Tokens are the fundamental units LLMs process. The model converts your text into tokens before processing and converts tokens back to text when generating responses.
Common English words typically equal one token. Rare words, technical terms, and non-English text often split into multiple tokens. Code can be particularly token-heavy due to special characters and naming conventions.
"Hello" → 1 token
"Hello, how are you?" → 5 tokens
"antidisestablishmentarianism" → 6 tokens
"def calculate_average(numbers):" → 7 tokens
"你好" → 2 tokens
This matters because you pay for tokens (with API models) and because context windows are measured in tokens, not words.
Context Windows Explained
The context window is the total amount of text a model can "see" at once. It includes everything: your system prompt, the conversation history, your current message, and the space needed for the response.

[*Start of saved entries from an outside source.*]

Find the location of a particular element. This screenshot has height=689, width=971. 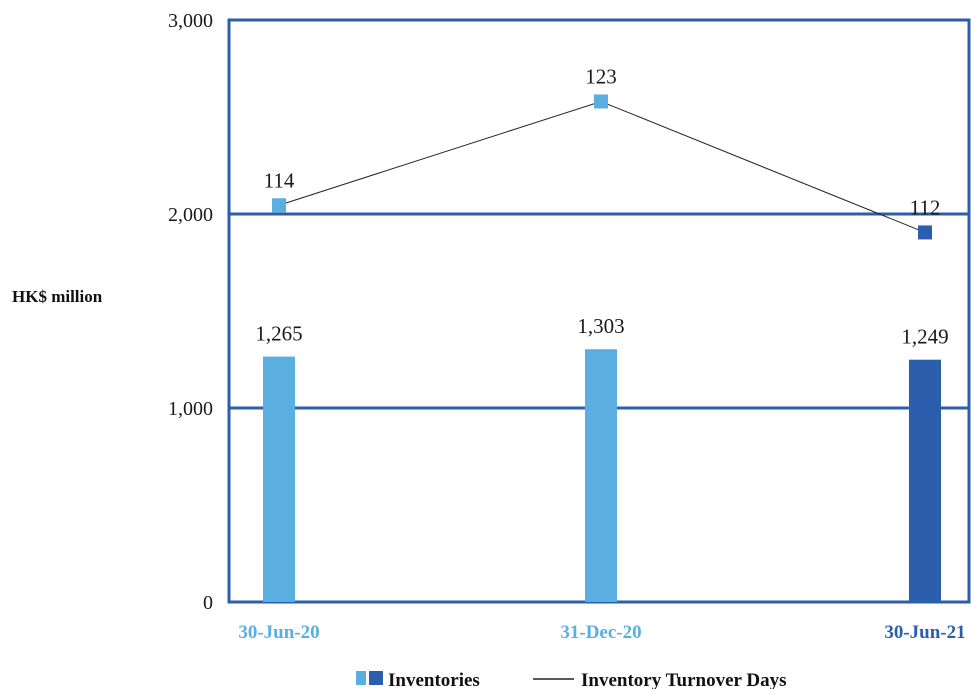

y-tick-label-2000: 2,000 is located at coordinates (190, 215). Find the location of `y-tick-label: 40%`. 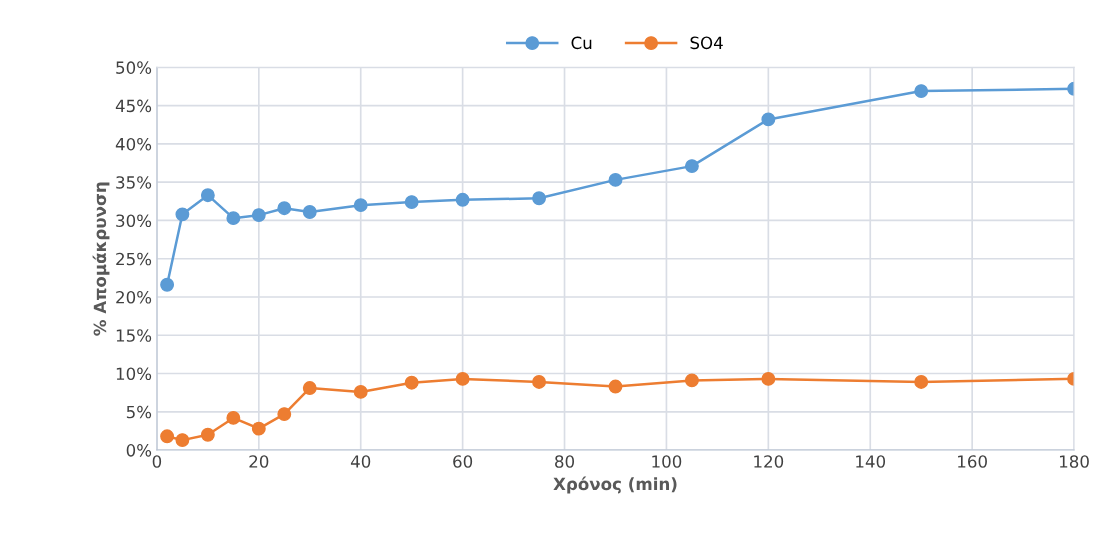

y-tick-label: 40% is located at coordinates (134, 144).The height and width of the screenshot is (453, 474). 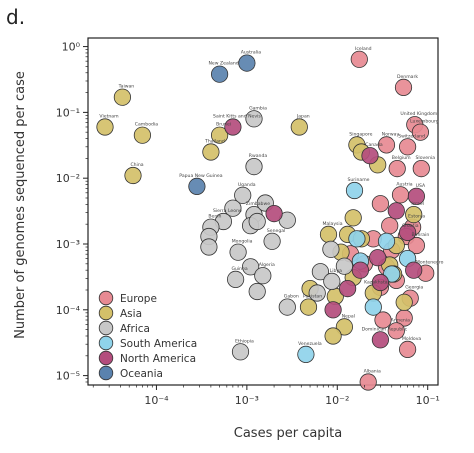 What do you see at coordinates (358, 180) in the screenshot?
I see `point-label: Suriname` at bounding box center [358, 180].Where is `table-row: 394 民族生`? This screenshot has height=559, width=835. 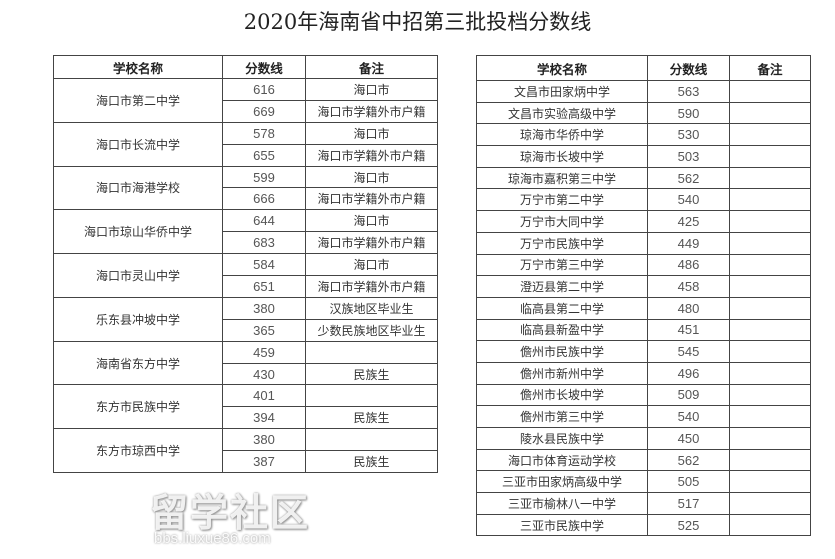 table-row: 394 民族生 is located at coordinates (246, 418). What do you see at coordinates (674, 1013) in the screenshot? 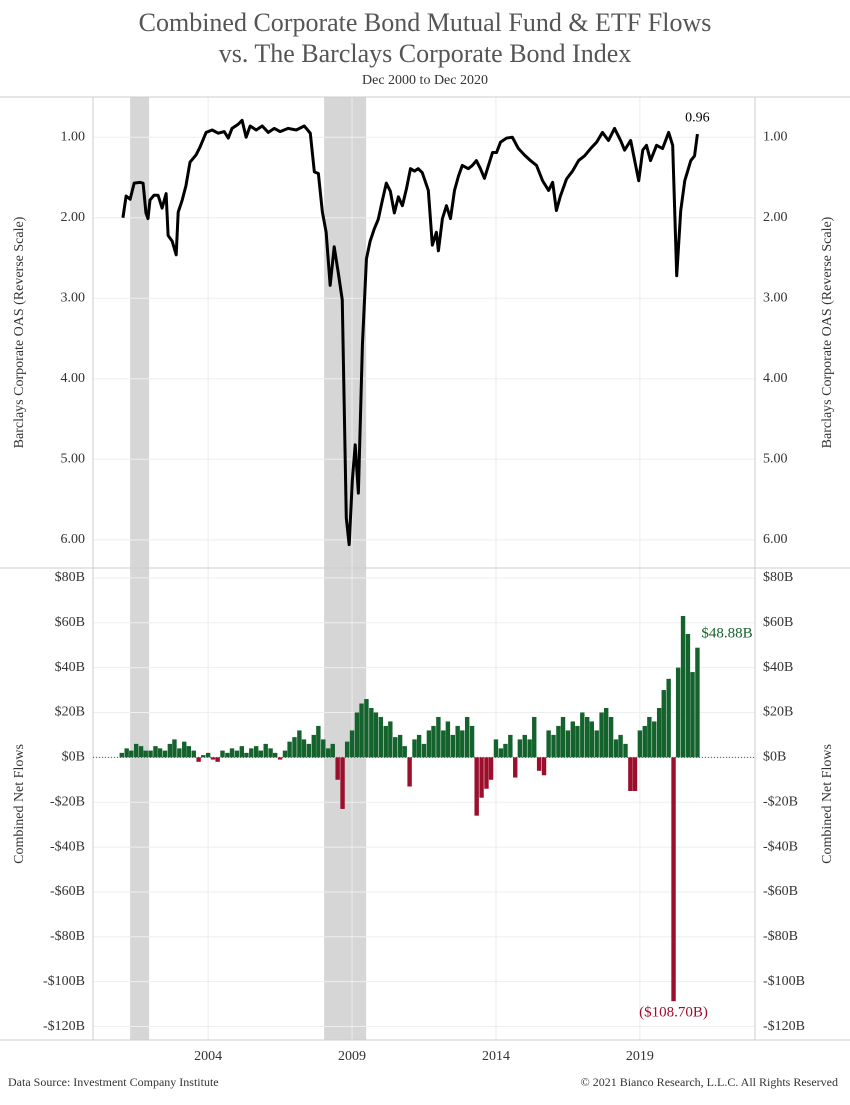
I see `value-label: ($108.70B)` at bounding box center [674, 1013].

Context Window = System Prompt + Conversation History + Your Message + Response
Different models have different context sizes:
| Model | Context Window |
|---|---|
| GPT-3.5 | 4K - 16K tokens |
| GPT-4 | 8K - 128K tokens |
| Claude | 100K - 200K tokens |
| Llama 2 | 4K tokens |
When you exceed the context window, older content gets dropped. In a long conversation, the model literally forgets what you discussed earlier.
Practical Implications
Long conversations lose context — Start fresh conversations for new topics rather than continuing indefinitely.
Large codebases may not fit — You can't paste an entire project into the prompt. Be selective about what context you provide.
More context isn't always better — Irrelevant information can confuse the model. Focused context often produces better results than comprehensive context.
Token-Efficient Prompting
Concise prompts save tokens for what matters:
Less efficient (15 tokens):
"I would like you to please write a Python function that
takes a list of numbers and returns the average value."
More efficient (8 tokens):
"Write Python function: average of number list."
Both prompts work, but the efficient version leaves more room for context and response.